Test Docker GPU access:
docker run --rm --gpus all nvidia/cuda:11.8.0-base-ubuntu22.04 nvidia-smi
This should display GPU information from inside a container.
Step 2: Clone Repository
git clone https://github.com/parafovea/fovea.git
cd fovea
Step 3: Configure Environment (Optional)
Default GPU configuration is suitable for most deployments. To customize:
cp .env.example .env
Key GPU-related settings in .env
:
# GPU Configuration
CUDA_VISIBLE_DEVICES=0,1,2,3 # GPU indices to use
PYTORCH_CUDA_ALLOC_CONF=max_split_size_mb:512 # Memory management
See Configuration for details.
Step 4: Start Services with GPU Profile
Start all services with GPU acceleration:
docker compose --profile gpu up -d
This command:
- Downloads Docker images (first run only)
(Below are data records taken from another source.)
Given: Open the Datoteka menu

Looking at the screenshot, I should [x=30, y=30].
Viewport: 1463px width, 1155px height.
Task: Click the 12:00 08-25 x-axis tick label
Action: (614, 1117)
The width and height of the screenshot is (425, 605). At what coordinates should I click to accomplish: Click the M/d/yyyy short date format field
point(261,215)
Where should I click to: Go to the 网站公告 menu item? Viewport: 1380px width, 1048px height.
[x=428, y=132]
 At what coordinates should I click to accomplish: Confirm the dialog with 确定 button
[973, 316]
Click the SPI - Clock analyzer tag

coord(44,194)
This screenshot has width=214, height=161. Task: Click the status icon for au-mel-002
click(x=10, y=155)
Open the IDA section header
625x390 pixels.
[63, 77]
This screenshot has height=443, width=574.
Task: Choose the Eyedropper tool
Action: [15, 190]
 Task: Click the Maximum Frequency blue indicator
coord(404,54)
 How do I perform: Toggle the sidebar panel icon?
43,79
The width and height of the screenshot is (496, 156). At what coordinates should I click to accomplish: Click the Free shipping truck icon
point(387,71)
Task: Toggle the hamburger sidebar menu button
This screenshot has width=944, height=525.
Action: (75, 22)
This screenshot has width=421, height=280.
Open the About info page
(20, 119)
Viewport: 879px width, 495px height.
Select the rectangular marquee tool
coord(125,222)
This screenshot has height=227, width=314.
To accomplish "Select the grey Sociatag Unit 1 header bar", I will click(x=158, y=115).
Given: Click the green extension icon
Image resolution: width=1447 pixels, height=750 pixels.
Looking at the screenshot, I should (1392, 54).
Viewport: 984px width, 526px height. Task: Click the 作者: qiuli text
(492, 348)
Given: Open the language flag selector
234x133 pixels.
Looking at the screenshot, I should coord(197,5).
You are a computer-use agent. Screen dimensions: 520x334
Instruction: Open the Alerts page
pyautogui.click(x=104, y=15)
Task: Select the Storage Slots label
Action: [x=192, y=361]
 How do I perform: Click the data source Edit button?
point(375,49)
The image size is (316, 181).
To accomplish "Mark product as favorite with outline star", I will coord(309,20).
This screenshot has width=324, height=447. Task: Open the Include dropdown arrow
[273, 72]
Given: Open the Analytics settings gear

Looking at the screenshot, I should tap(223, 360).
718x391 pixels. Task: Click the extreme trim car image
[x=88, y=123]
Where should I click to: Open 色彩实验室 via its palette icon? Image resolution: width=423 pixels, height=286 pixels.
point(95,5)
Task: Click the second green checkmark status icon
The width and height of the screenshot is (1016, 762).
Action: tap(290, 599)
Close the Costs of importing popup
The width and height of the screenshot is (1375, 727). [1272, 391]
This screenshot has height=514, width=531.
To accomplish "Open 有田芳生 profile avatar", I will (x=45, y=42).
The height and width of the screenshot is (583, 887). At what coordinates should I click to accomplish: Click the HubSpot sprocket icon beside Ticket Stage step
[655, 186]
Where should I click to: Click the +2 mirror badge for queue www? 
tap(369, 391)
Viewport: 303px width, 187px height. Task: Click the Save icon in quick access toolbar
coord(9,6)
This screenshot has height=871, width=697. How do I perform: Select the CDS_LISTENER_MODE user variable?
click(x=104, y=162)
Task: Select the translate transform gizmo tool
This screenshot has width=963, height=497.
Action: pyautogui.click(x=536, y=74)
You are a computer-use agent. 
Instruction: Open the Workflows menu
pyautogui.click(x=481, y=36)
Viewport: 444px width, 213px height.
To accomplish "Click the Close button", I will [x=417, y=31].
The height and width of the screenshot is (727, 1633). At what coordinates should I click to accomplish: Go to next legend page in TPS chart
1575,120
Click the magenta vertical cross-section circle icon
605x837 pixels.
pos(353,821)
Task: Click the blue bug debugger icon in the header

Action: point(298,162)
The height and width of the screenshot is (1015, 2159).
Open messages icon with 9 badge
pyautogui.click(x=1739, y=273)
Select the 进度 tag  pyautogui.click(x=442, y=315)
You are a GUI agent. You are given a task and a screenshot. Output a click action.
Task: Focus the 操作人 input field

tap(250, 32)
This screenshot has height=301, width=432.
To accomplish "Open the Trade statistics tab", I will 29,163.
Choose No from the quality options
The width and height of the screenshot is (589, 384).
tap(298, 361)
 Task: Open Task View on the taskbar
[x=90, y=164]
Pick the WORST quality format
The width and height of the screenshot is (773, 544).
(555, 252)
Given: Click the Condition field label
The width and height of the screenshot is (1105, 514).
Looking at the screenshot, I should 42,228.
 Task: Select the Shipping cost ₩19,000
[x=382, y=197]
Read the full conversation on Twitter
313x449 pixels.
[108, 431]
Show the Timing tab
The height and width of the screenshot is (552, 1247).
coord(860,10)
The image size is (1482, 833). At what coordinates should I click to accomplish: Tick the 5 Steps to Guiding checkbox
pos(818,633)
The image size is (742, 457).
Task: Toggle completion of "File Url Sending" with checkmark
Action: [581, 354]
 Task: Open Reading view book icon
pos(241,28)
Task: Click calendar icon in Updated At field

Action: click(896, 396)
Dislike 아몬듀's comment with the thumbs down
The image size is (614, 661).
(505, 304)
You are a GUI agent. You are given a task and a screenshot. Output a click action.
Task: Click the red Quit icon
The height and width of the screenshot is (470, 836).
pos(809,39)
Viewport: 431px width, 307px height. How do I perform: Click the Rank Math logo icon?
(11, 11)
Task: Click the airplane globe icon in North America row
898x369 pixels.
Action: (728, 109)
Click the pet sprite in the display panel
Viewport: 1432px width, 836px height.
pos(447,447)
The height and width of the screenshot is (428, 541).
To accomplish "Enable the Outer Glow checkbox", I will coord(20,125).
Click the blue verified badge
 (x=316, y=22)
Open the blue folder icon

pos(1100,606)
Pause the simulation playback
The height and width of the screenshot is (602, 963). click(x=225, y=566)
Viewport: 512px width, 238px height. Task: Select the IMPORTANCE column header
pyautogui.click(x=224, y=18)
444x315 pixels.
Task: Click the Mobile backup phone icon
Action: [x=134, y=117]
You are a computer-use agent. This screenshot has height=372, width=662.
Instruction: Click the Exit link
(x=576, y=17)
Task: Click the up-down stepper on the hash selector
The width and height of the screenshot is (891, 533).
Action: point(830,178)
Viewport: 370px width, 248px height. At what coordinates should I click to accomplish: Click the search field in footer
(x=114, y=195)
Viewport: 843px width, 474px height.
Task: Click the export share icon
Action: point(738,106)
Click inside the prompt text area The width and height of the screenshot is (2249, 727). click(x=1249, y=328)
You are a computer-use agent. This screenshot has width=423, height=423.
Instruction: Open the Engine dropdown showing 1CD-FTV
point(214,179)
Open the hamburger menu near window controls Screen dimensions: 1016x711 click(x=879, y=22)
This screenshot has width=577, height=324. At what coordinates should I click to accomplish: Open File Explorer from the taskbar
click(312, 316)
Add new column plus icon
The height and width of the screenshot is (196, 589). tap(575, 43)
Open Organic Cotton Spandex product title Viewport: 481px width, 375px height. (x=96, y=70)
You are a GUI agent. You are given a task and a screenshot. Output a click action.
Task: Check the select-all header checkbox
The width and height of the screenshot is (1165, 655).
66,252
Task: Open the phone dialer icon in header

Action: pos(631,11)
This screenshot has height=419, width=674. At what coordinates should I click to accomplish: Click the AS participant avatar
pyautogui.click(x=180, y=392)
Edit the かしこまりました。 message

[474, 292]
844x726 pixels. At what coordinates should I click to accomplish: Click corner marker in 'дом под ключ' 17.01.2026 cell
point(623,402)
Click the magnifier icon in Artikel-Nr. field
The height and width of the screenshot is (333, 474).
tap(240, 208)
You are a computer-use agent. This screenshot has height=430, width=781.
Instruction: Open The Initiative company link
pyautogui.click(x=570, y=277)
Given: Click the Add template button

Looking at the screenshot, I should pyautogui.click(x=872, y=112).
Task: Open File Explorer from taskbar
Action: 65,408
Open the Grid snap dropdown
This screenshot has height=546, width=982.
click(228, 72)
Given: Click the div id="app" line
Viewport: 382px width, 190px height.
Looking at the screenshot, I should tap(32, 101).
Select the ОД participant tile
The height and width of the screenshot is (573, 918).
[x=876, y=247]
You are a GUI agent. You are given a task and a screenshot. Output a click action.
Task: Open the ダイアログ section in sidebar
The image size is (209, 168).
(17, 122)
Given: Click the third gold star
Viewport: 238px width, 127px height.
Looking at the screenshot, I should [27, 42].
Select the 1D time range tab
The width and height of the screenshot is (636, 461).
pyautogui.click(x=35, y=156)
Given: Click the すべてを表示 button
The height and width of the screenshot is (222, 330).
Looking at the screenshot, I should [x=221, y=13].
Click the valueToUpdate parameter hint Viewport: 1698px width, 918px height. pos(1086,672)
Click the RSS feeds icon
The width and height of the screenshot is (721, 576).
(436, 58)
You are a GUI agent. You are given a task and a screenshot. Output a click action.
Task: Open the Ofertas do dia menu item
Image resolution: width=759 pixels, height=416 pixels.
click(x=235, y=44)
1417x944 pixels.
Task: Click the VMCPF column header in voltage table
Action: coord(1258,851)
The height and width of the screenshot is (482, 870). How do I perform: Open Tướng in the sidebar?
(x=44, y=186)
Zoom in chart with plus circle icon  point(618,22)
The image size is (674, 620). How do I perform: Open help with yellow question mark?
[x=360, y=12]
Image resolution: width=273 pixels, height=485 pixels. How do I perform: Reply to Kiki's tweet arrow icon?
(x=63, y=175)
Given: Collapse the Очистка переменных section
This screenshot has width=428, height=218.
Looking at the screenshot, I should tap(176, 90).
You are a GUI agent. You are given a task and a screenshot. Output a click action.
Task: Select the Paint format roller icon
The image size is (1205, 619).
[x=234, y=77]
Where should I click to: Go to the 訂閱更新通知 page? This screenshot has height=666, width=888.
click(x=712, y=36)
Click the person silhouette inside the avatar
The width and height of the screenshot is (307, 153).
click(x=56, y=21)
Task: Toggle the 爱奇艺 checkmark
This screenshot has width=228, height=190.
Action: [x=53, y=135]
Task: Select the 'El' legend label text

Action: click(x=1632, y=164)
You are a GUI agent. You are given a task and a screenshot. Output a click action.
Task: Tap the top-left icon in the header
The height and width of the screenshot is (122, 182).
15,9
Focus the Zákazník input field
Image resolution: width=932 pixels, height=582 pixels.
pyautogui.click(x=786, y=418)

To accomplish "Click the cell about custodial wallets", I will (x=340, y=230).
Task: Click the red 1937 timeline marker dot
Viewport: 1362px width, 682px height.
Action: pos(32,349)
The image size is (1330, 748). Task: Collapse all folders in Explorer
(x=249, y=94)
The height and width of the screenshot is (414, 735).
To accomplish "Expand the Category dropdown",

- Creates persistent volumes
- Starts model-service-gpu with GPU access
- Enables GPU-accelerated inference
Initial startup takes 5-10 minutes for image download and model loading.
Step 5: Verify GPU Detection
Check GPU is detected by model service:
docker compose exec model-service-gpu nvidia-smi
Expected output shows GPU information from inside the container.
Check CUDA availability in PyTorch:
docker compose exec model-service-gpu python -c "import torch; print(f'CUDA available: {torch.cuda.is_available()}'); print(f'GPU count: {torch.cuda.device_count()}')"
Expected output:
CUDA available: True
GPU count: 1
Step 6: Verify Service Health
Check model service is using GPU:
curl http://localhost:8000/health
Expected response includes "device":"cuda"
.
Check backend connectivity:
curl http://localhost:3001/health
Expected response: {"status":"ok"}
Step 7: Access Application
Open your browser and navigate to:
Frontend: http://localhost:3000
Model Service docs: http://localhost:8000/docs (Swagger UI)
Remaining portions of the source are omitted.